**Problem to work on:**
From the first line of the data below, copy each line up to the one containing "Given: Click the", and include that line too.

(Stored data)

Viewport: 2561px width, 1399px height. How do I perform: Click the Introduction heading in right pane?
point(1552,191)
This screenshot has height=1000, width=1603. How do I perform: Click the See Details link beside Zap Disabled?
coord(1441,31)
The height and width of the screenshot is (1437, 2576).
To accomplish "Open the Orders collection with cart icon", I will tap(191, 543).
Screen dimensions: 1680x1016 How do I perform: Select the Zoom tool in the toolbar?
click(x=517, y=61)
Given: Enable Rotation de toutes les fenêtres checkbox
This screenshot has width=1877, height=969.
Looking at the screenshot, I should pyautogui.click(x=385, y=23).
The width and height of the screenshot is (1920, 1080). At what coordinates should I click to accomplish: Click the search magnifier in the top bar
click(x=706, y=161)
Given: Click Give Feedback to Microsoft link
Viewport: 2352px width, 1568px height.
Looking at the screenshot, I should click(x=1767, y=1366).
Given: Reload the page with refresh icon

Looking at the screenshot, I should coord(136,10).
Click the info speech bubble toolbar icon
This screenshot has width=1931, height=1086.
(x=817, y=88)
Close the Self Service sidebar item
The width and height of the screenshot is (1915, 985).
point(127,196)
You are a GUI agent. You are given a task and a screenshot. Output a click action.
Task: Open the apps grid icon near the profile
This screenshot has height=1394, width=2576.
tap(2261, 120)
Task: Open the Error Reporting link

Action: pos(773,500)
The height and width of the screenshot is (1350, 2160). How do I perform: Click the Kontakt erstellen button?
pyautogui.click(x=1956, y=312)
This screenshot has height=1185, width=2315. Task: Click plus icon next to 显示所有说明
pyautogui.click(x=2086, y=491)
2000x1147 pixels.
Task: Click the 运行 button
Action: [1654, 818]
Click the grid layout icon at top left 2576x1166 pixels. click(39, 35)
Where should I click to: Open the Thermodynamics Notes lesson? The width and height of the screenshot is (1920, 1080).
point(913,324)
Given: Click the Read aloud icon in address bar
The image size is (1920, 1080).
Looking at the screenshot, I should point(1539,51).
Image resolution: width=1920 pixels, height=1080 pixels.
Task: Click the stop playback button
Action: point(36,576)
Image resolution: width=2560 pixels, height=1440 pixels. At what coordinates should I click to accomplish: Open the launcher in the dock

**Exercise output:**
Viewport: 2561px width, 1399px height. How do I perform: Click the Introduction heading in right pane?
point(1552,191)
This screenshot has height=1000, width=1603. How do I perform: Click the See Details link beside Zap Disabled?
coord(1441,31)
The height and width of the screenshot is (1437, 2576).
To accomplish "Open the Orders collection with cart icon", I will tap(191, 543).
Screen dimensions: 1680x1016 How do I perform: Select the Zoom tool in the toolbar?
click(x=517, y=61)
Given: Enable Rotation de toutes les fenêtres checkbox
This screenshot has width=1877, height=969.
Looking at the screenshot, I should pyautogui.click(x=385, y=23).
The width and height of the screenshot is (1920, 1080). At what coordinates should I click to accomplish: Click the search magnifier in the top bar
click(x=706, y=161)
Given: Click Give Feedback to Microsoft link
Viewport: 2352px width, 1568px height.
Looking at the screenshot, I should click(x=1767, y=1366).
Given: Reload the page with refresh icon

Looking at the screenshot, I should coord(136,10).
Click the info speech bubble toolbar icon
This screenshot has width=1931, height=1086.
(x=817, y=88)
Close the Self Service sidebar item
The width and height of the screenshot is (1915, 985).
point(127,196)
You are a GUI agent. You are given a task and a screenshot. Output a click action.
Task: Open the apps grid icon near the profile
This screenshot has height=1394, width=2576.
tap(2261, 120)
Task: Open the Error Reporting link

Action: pos(773,500)
The height and width of the screenshot is (1350, 2160). How do I perform: Click the Kontakt erstellen button?
pyautogui.click(x=1956, y=312)
This screenshot has height=1185, width=2315. Task: Click plus icon next to 显示所有说明
pyautogui.click(x=2086, y=491)
2000x1147 pixels.
Task: Click the 运行 button
Action: [1654, 818]
Click the grid layout icon at top left 2576x1166 pixels. click(39, 35)
Where should I click to: Open the Thermodynamics Notes lesson? The width and height of the screenshot is (1920, 1080).
point(913,324)
Given: Click the Read aloud icon in address bar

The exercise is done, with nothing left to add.